A new round of oil fun and games

Despite the flippant title, for many oil traders, and even more so oil producers, the situation in the oil market is fairly serious.

Energy 4

Despite the flippant title, for many oil traders, and even more so oil producers, the situation in the oil market is fairly serious. 

WTI plumbed new lows last night, stopping within a whisker of $20/bbl, levels not seen since before the turn of the millennium. The perfect oil market storm has been brewing since January when China went into lockdown because of the coronavirus; these winds gathered strength with Russia and Saudi Arabia going head-to-head over who should and who wouldn’t curb production to prop up prices and then finally culminated as transport ground to a halt in Europe and is now doing the same thing in parts of the US.  

Although plunging oil prices and subsequent volatility caused the US president to pick up the phone to his Russian counterpart to persuade him to slow down the amount of oil Russia is exporting, the actual change in prices is not going to come from that quarter. Granted, Tuesday’s news that the two presidents have agreed for their top energy officials to discuss a potential course of action boosted WTI this morning back above $21, and similar news of discussions will do the same going forward, but serious relief from the pressure on oil prices will not come from that direction. 

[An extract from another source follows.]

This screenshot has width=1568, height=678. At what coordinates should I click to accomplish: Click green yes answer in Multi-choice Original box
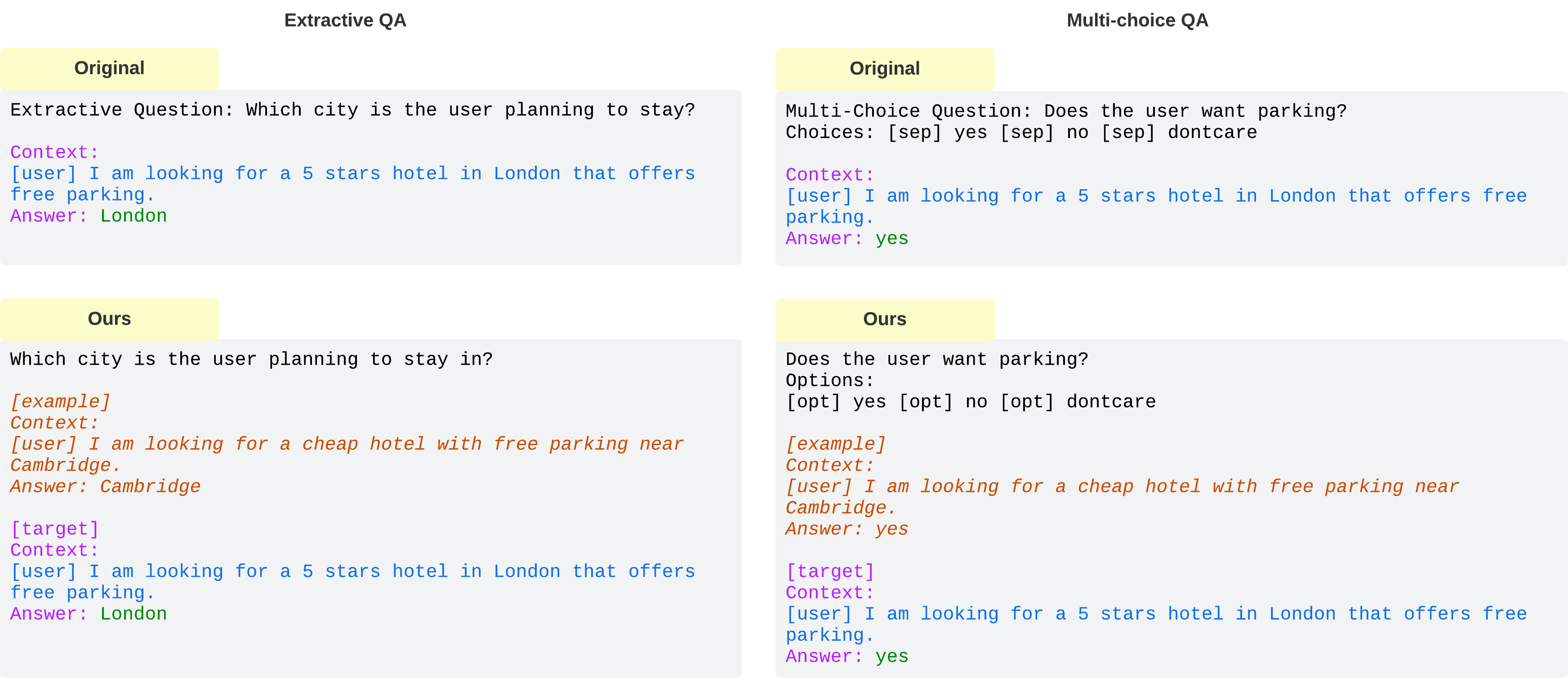pyautogui.click(x=892, y=239)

For one, Russia is not a major import partner for the US. The largest amount of oil imported into the US comes from Canada, just under 50%, with the next 7% coming from Mexico. Both Saudi Arabia and Russia only made up 6% each of the total US imports and are almost as important for the US as Colombia. 

The bigger, and faster, impact for WTI will come from domestic production which is already yielding to the low prices. Last week 40 oil rigs in the US stopped working, after 19 were already shuttered the week before. A number of higher cost drillers in the US are teetering on the verge of bankruptcy and further closures are likely to follow like dominoes as the spread of the virus intensifies in the US.  

The chart to look at for oil
For a look at where oil is likely to go over the next few weeks the chart to look at will be the John Hopkins University Global Corona Virus Chart (https://coronavirus.jhu.edu/map.html). The progress of the virus is putting a cap on all transport, and transport makes up close to 70% of the US domestic crude oil demand. While there is no national ban on movement, the restrictions across a number of states have already caused demand to drop to a fraction of its normal size. As the virus intensifies the demand picture will only worsen. No amount of talking with Russia will be able to change that over the coming weeks.